[Stored records]
* * * * *
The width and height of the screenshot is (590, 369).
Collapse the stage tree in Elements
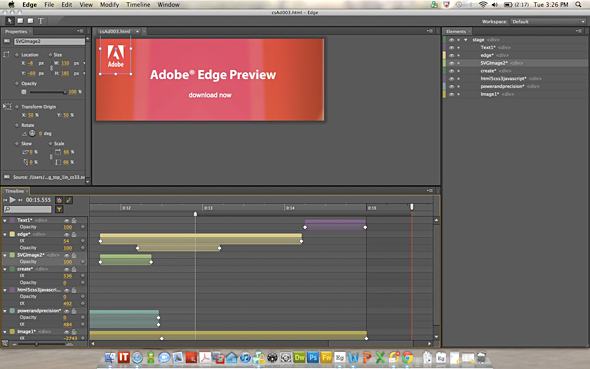point(466,40)
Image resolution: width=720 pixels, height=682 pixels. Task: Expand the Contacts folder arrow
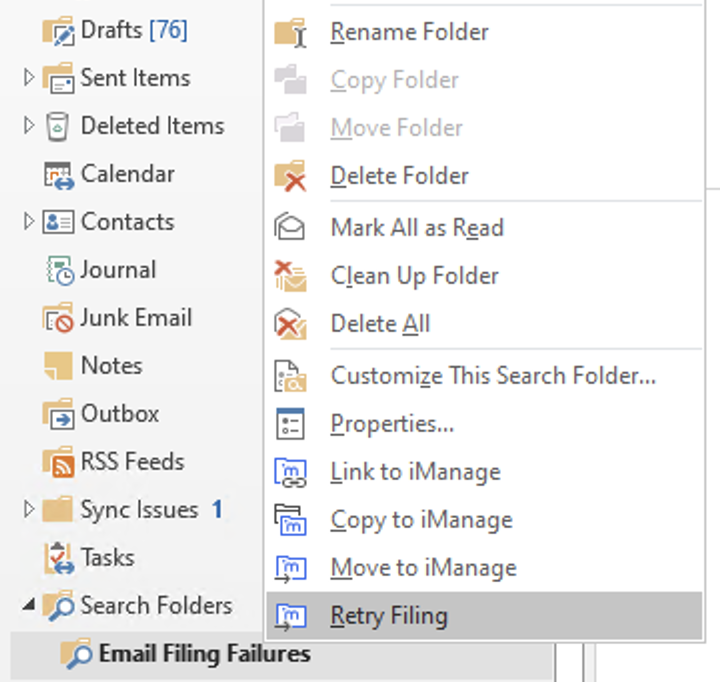(x=28, y=222)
* * * * *
[What needs to be done] Write the data out again exactly, but without its images.

[Output for this task]
The width and height of the screenshot is (590, 369).
Collapse the stage tree in Elements
point(466,40)
Image resolution: width=720 pixels, height=682 pixels. Task: Expand the Contacts folder arrow
(x=28, y=222)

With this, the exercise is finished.